__OPDRACHT__:
Wijzig "height and width" in "size" in het materiaal, vanaf het begin tot en met de regel met "Describe the element at coordinates (1015, 185)", en geef die regels verder ongewijzigd terug. Laat de afbeeldingen weg.

Gegevens over interface-elementen
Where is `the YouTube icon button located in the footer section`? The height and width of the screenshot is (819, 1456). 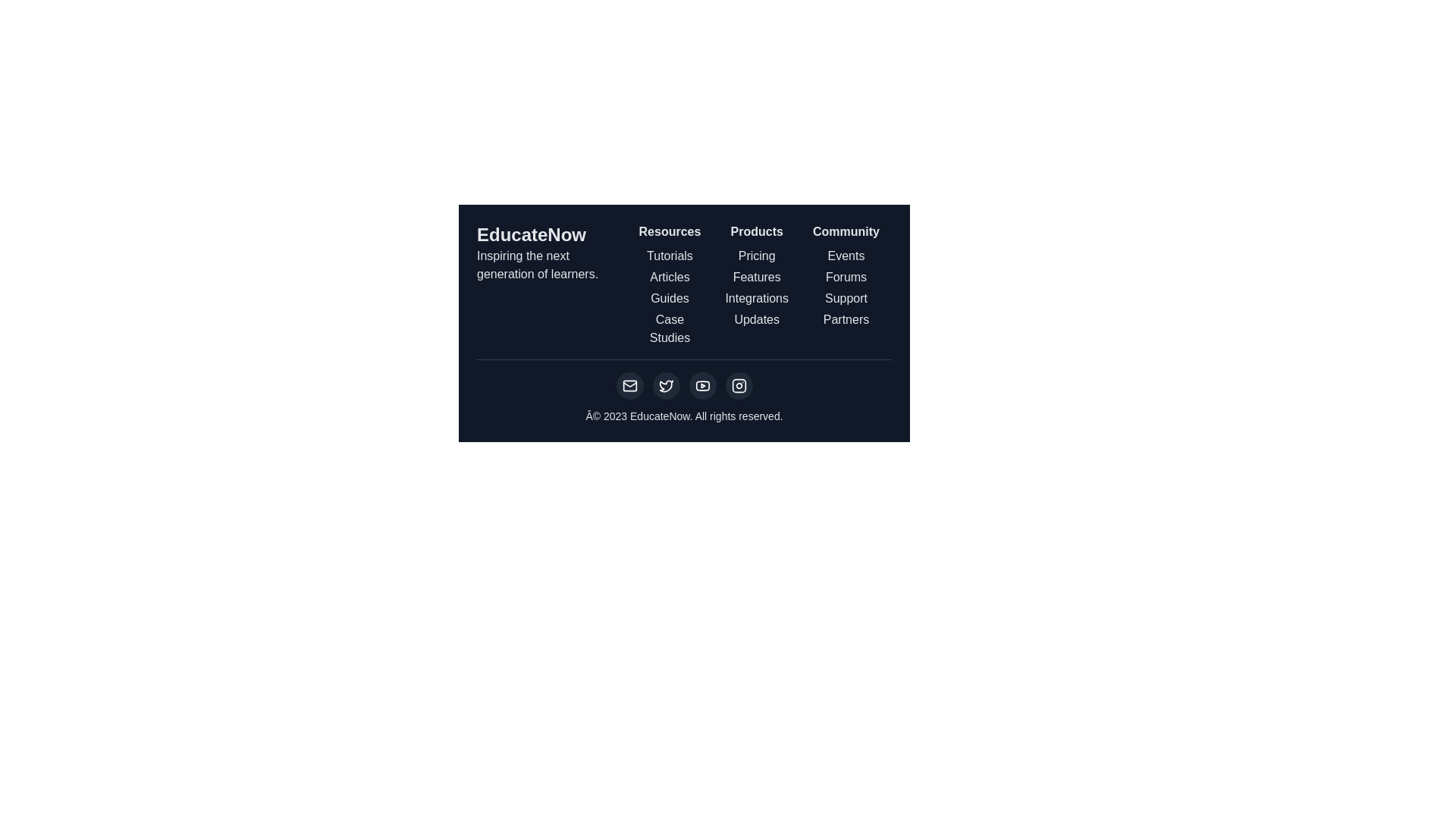
the YouTube icon button located in the footer section is located at coordinates (701, 385).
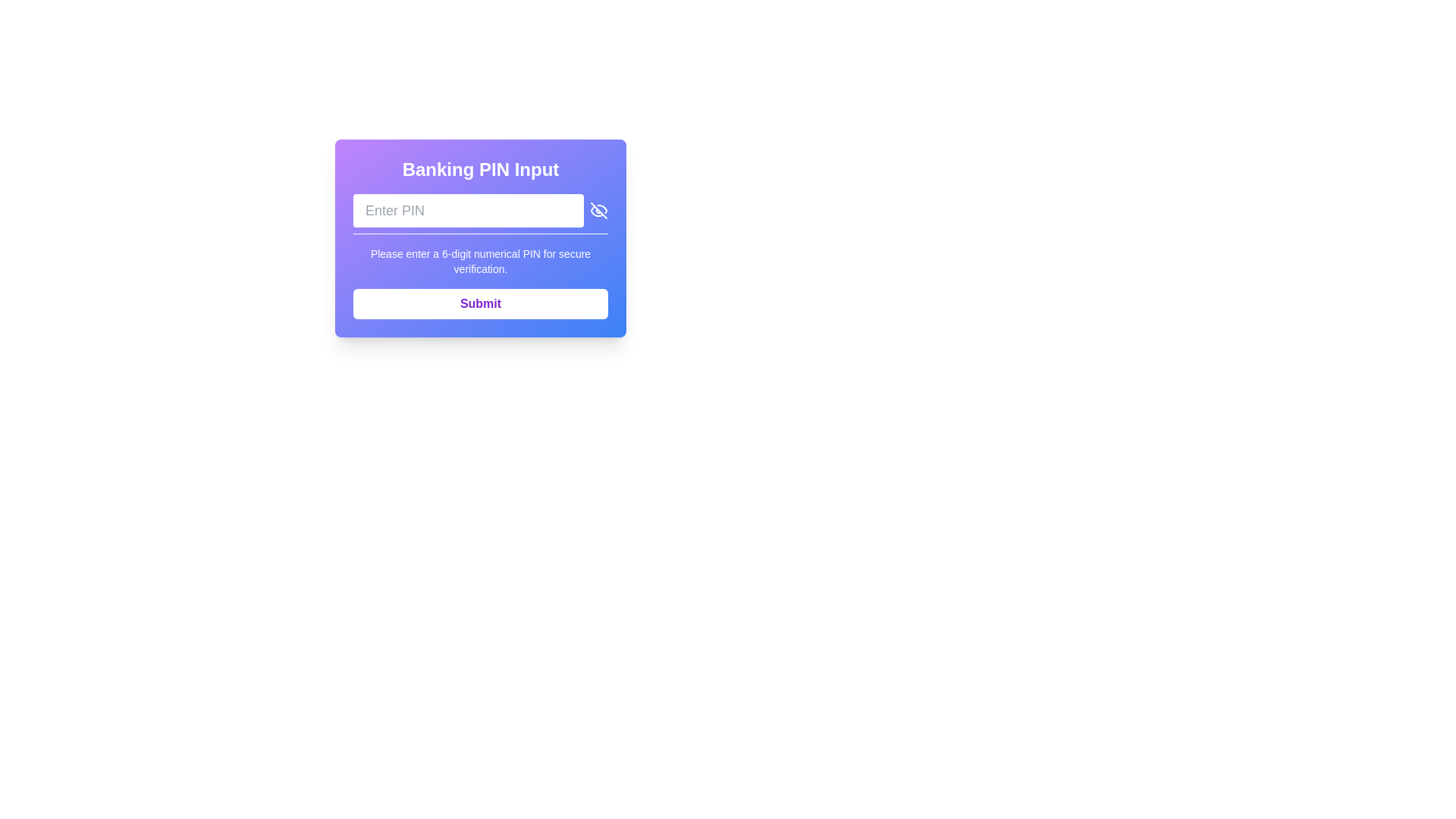 Image resolution: width=1456 pixels, height=819 pixels. What do you see at coordinates (598, 210) in the screenshot?
I see `the visibility toggle button located at the far-right edge of the PIN input field` at bounding box center [598, 210].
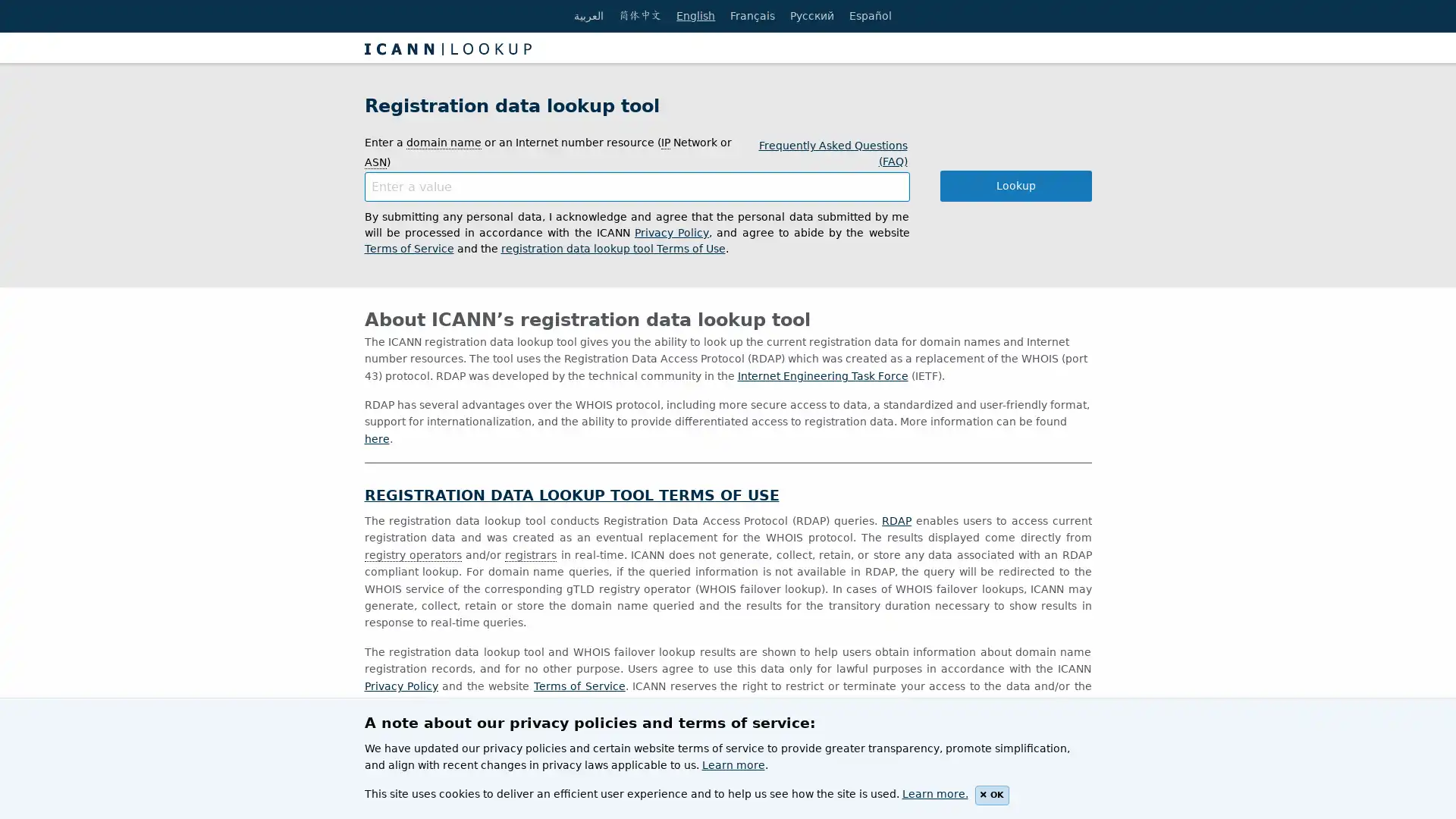  Describe the element at coordinates (1015, 185) in the screenshot. I see `Lookup` at that location.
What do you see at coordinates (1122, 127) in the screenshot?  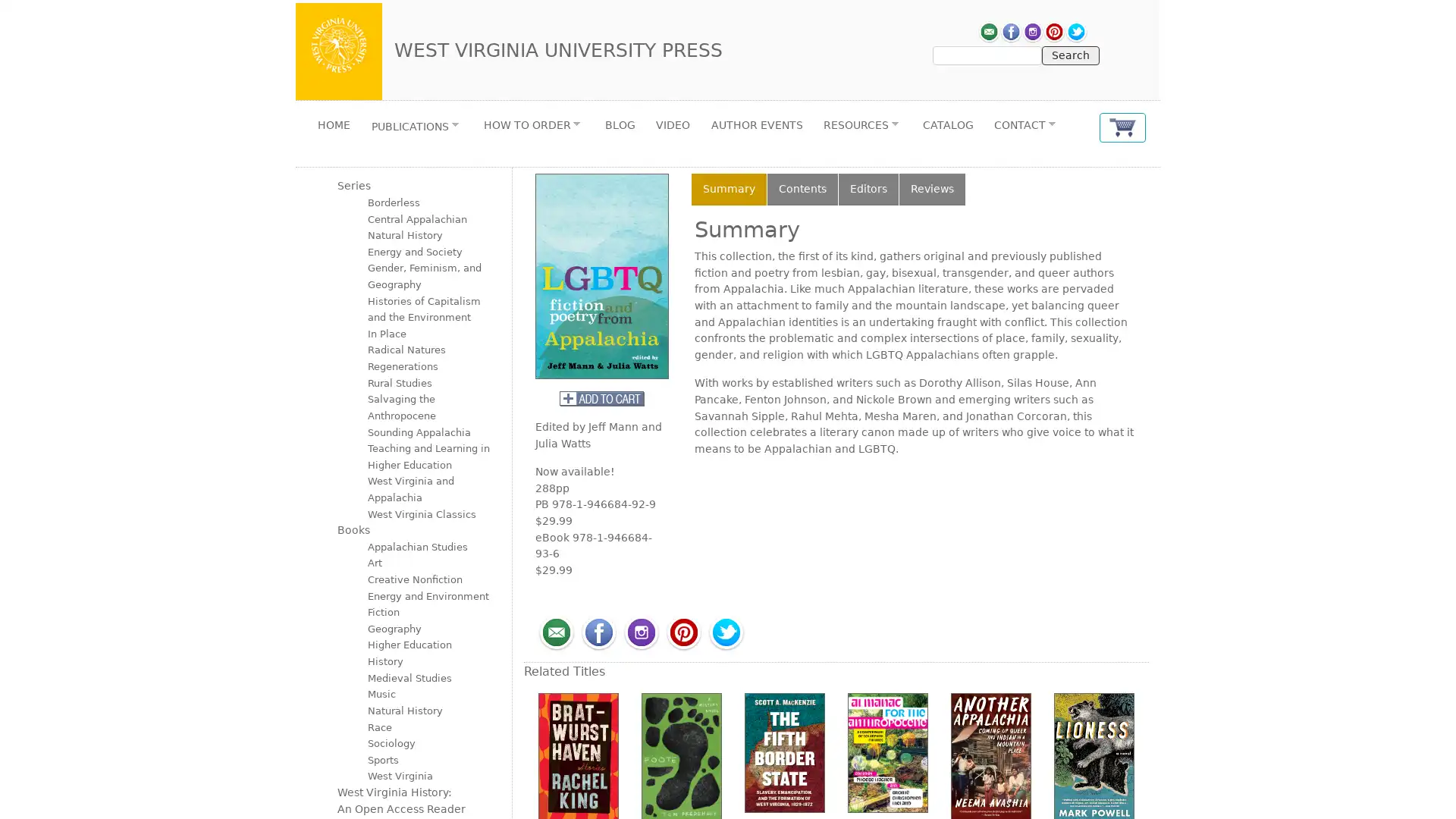 I see `Shopping Cart` at bounding box center [1122, 127].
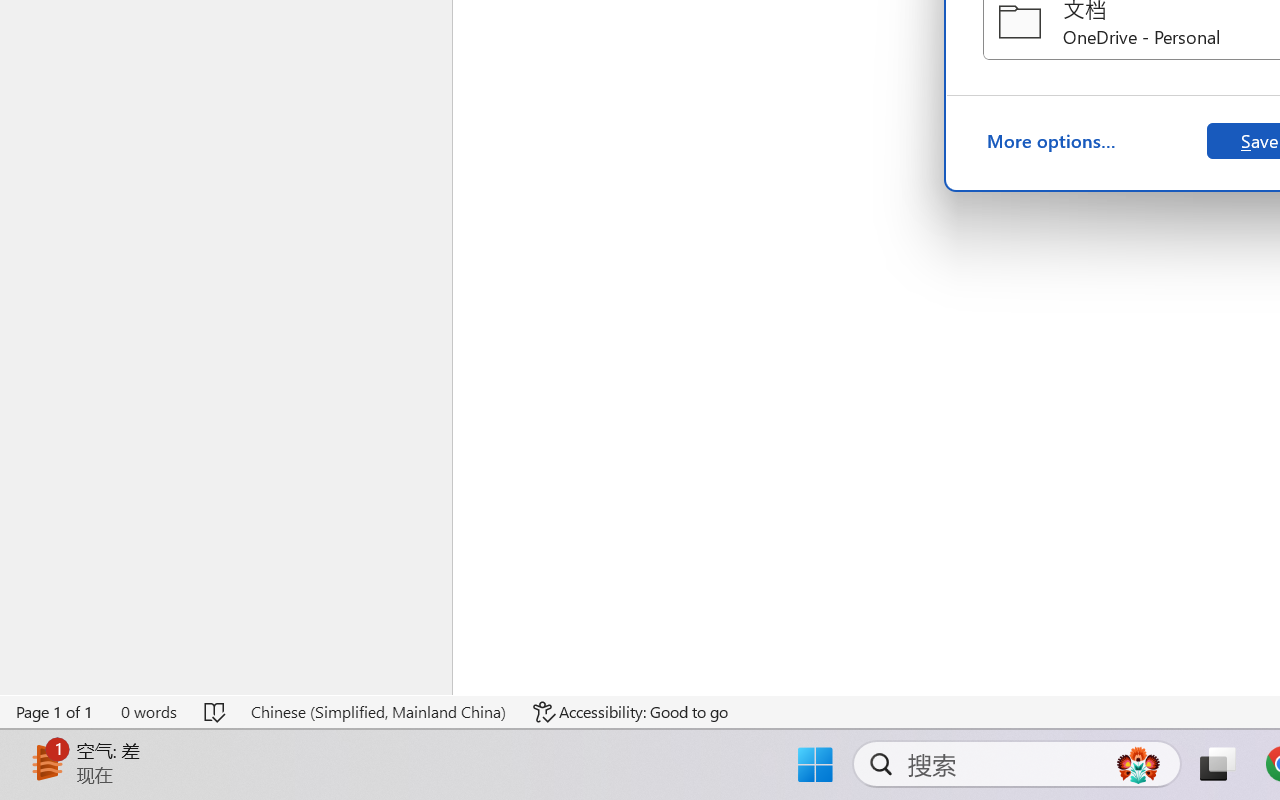 The image size is (1280, 800). Describe the element at coordinates (378, 711) in the screenshot. I see `'Language Chinese (Simplified, Mainland China)'` at that location.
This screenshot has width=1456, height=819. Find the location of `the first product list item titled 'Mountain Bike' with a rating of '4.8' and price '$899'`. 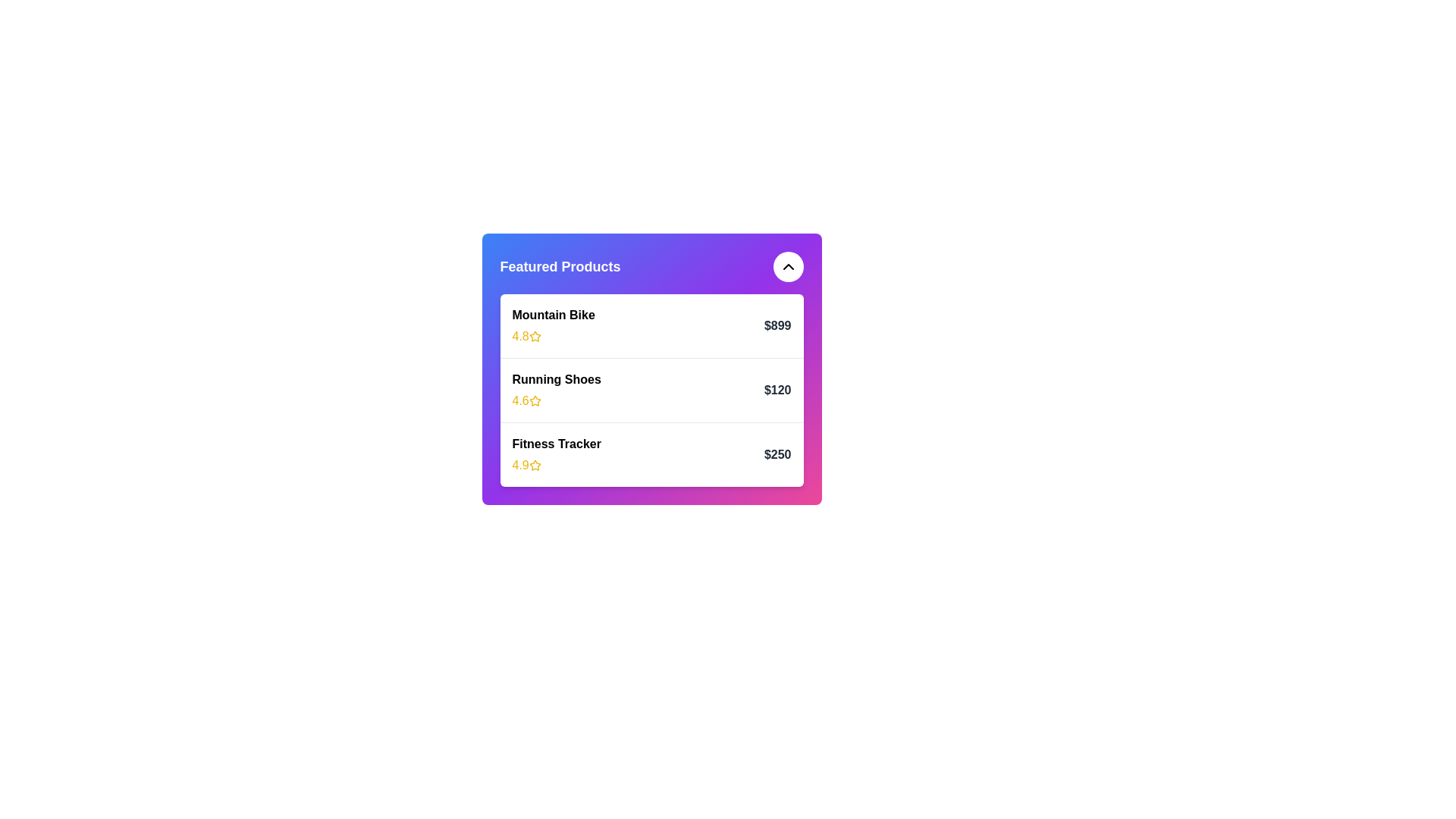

__ANTWOORD OP OPDRACHT__:
Where is `the YouTube icon button located in the footer section`? The size of the screenshot is (819, 1456). 
the YouTube icon button located in the footer section is located at coordinates (701, 385).
 Image resolution: width=1456 pixels, height=819 pixels. What do you see at coordinates (598, 210) in the screenshot?
I see `the visibility toggle button located at the far-right edge of the PIN input field` at bounding box center [598, 210].
  Describe the element at coordinates (1015, 185) in the screenshot. I see `Lookup` at that location.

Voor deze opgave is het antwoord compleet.